* **Material supplied**
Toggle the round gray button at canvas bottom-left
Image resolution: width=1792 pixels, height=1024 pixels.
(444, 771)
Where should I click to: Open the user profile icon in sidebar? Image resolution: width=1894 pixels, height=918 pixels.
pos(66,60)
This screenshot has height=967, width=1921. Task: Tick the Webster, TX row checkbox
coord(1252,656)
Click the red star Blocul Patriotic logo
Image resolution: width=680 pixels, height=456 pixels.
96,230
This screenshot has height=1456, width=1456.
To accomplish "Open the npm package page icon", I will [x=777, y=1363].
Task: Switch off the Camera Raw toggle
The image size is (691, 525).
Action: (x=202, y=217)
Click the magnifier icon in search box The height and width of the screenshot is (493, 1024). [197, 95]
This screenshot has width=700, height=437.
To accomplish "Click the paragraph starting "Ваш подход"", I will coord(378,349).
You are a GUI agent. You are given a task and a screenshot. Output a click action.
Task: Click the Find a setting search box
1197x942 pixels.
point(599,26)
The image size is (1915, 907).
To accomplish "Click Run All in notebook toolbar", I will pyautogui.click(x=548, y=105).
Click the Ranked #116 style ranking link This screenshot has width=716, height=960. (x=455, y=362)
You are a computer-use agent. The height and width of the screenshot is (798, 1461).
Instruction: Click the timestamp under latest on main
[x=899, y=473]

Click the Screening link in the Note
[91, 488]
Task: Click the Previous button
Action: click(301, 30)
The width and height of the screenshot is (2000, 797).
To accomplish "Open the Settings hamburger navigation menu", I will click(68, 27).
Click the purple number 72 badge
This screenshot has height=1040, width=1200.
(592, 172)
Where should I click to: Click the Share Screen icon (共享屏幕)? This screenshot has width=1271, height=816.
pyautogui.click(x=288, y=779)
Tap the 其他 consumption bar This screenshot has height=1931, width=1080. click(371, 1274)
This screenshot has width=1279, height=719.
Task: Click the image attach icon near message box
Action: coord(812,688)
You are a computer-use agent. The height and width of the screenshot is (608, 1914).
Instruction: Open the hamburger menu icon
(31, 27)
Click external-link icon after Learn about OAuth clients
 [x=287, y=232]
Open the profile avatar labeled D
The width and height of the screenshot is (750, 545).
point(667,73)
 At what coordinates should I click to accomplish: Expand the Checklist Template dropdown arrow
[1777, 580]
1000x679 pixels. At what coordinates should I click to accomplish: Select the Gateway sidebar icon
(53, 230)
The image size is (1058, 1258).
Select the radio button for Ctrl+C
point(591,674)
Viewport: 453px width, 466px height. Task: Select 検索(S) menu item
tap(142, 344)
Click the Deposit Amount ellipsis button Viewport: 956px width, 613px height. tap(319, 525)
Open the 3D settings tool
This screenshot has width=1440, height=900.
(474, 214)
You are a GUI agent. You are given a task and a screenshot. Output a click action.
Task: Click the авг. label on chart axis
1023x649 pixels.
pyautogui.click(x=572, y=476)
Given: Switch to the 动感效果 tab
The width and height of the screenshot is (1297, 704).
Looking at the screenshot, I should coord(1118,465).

* **Activity**
Every line between the one that contains "Select the radio button for Ctrl+C" and the last line of the listing, both included, should be retyped exactly, with nothing else added.

* **Your solution**
Select the radio button for Ctrl+C
point(591,674)
Viewport: 453px width, 466px height. Task: Select 検索(S) menu item
tap(142, 344)
Click the Deposit Amount ellipsis button Viewport: 956px width, 613px height. tap(319, 525)
Open the 3D settings tool
This screenshot has width=1440, height=900.
(474, 214)
You are a GUI agent. You are given a task and a screenshot. Output a click action.
Task: Click the авг. label on chart axis
1023x649 pixels.
pyautogui.click(x=572, y=476)
Given: Switch to the 动感效果 tab
The width and height of the screenshot is (1297, 704).
Looking at the screenshot, I should coord(1118,465).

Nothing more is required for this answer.